Воины посмотрели на сёсакана. Сано подошел к императору и протянул руку:
— Закон есть закон, ваше величество. Она выбрала признание.
Он не задел императора, но тот, отпрянув, завопил:
— Как вы смеете прикасаться ко мне?! — Томохито попятился, споткнулся и сел на пол.
Придворные вскочили:
— Святотатство! Кощунство!
Сано знал: прямой потомок богини Аматэрасу не может быть осквернен прикосновением к поверхности, по которой ходят люди. Он впал в панику, между тем как его язык четко выдал:
— Взять ее!
На лице Асагао выступил ужас, словно женщина только сейчас поняла, до чего доигралась. Засучив ногами и замолотив руками, она завизжала на одной ноте. Воины поволокли ее к двери. Дзёкио, Исидзё и придворные окружили Сано.
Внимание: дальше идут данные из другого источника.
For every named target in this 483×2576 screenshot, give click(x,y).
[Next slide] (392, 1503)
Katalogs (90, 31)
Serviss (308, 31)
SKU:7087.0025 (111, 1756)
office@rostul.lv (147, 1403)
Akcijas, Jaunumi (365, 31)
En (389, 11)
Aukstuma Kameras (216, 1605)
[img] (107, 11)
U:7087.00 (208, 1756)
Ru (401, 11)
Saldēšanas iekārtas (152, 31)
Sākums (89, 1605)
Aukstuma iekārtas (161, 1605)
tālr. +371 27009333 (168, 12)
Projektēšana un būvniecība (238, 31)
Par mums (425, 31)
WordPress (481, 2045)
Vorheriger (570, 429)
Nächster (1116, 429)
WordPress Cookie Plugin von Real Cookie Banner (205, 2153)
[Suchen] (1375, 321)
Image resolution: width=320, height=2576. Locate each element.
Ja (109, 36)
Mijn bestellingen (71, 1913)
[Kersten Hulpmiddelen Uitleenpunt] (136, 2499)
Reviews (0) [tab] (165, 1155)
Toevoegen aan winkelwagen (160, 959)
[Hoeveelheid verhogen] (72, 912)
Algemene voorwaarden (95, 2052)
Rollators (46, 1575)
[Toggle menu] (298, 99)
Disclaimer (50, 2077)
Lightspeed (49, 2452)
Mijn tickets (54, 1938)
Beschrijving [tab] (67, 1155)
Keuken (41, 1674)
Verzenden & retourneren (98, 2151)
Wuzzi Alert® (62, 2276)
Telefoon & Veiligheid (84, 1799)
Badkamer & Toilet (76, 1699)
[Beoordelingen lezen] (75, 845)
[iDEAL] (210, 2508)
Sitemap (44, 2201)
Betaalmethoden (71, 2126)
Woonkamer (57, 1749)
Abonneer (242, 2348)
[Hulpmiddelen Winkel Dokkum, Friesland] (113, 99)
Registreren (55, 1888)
— Это зверство! — выпалила жена отрекшегося императора.
— Немедленно освободите мою дочь! — скомандовал Правый министр.
«Не прячется ли за их попытками помочь Асагао чувство вины перед ней?» — подумал Сано.
— Отец! — заплакала Асагао. — Не позволяйте им уводить меня!
Император с кулаками набросился на воинов.
— Кто-нибудь... да помогите же мне! — взмолился он.
Громкое уханье возвестило о появлении принца Момодзоно. Он устремился к Сано:
— В-вы не см-меете з-забирать наложницу его величества!
Придворные принялись колотить воинов, защищая суверена. Опасаясь, что бунт распространится сначала на резиденцию, а потом на страну, Сано выхватил меч. Момодзоно остолбенел. Толпа знати прыснула врассыпную. Асагао и Томохито забились в истерике.
Сано кивнул воинам, те подняли пленницу и понесли вон из комнаты.
— Куда вы ее? — спросил Правый министр, следуя за Сано по коридору. — Даме ее статуса не место в городской тюрьме.
— Госпожа Асагао некоторое время поживет под охраной в удобном доме, — ответил Сано.
— А потом?
— Поедет в Эдо на суд.
«Если не подтвердятся сомнения в ее признании», — мысленно добавил Сано.